Pemerintah Belanda Bertanggung Jawab Penuh

Rutte juga mengatakan perlu untuk menerima temuan itu. Meski temuan tersebut sangat sulit diterima.

" (Temuan) itu keras, tetapi tidak dapat dihindari," kata Rutte.

Dia pun menegaskan Pemerintah Belanda bertanggung jawab penuh atas " kegagalan kolektif" yang telah terjadi.

Studi yang memakan waktu lebih dari empat tahun itu menyimpulkan betapa kekejaman di Hindia Belanda saat itu dilakukan secara sistematis. Bahkan seringkali kejahatan terjadi dengan disengaja dan pada ruang lingkup yang meluas.
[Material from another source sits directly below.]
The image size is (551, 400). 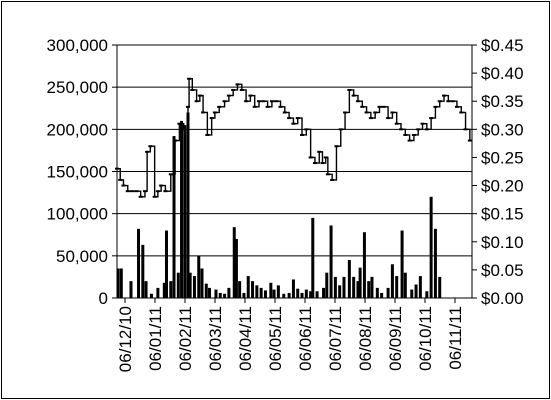 What do you see at coordinates (502, 158) in the screenshot?
I see `right-tick-label: $0.25` at bounding box center [502, 158].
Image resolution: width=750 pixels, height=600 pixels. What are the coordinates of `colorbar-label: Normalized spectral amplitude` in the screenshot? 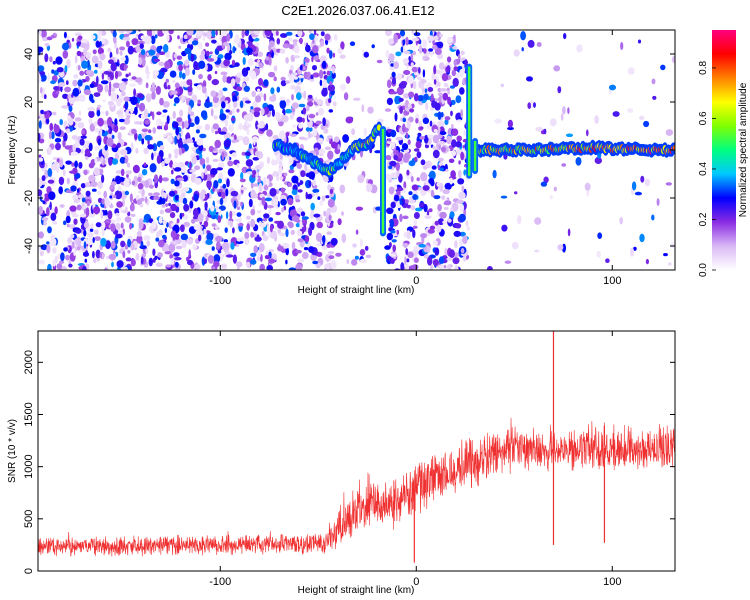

" (Perbuatan) itu dimaafkan di setiap tingkatan: politik, militer dan hukum," demikian hasil studi tersebut.

 

2 dari 3 halaman

Pembenaran Secara Kolektif atas Kekejaman yang Terjadi

Studi itu juga menekankan sebagian besar elit Belanda memikul tanggung jawab atas kejahatan yang terjadi, baik itu politisi, pejabat, pegawai negeri, hakim, dan lain-lainnya. Sebab seluruhnya memiliki pengetahuan akan penggunaan kekerasan ekstrem dan sistematis kepada rakyat Hindia Belanda yang saat itu telah merdeka dan menjadi Indonesia.

" Ada kemauan kolektif untuk memaafkan, membenarkan dan menyembunyikan, dan membiarkannya (kejahatan terjadi) tanpa hukuman. Semua ini terjadi dengan tujuan yang lebih tinggi: memenangkan perang," tulis para peneliti.

Tinjauan tersebut mengutip " eksekusi di luar hukum, perlakuan buruk dan penyiksaan, penahanan di bawah kondisi yang tidak manusiawi, pembakaran rumah dan desa, pencurian dan perusakan properti dan persediaan makanan, serangan udara yang tidak proporsional dan penembakan artileri, dan apa yang sering merupakan penangkapan massal acak dan penahanan massal."

Para peneliti menemukan ketidakmungkinan melacak jumlah pasti kasus kejahatan yang terjadi dan para korban. Ini menandakan kekerasan terjadi dengan sangat luas.

 

3 dari 3 halaman

Pengakuan Pertama

Kejahatan perang pertama kali diungkapkan oleh seorang veteran Belanda pada 1969. Namun, Pemerintah Belanda telah mengklaim selama beberapa dekade hanya ada serangan terisolasi dan bahwa, secara umum, tentara berperilaku benar.

Permintaan maaf tentang perang tersebut bukanlah yang pertama disampaikan Belanda ke Indonesia. Tetapi pidato Rutte menjadi pengakuan pertama atas kekerasan yang disengaja secara efektif telah terjadi.

Dalam kunjungannya ke Indonesia pada Maret 2020, Raja Willem-Alexander membuat permintaan maaf yang mengejutkan atas " kekerasan berlebihan" yang dilakukan pasukan Belanda.

Pada 2016, Menteri Luar Negeri Belanda Bert Koenders meminta maaf atas pembantaian oleh pasukan Belanda terhadap 400 penduduk desa Indonesia pada tahun 1947, dikutip dari Deutche Welle.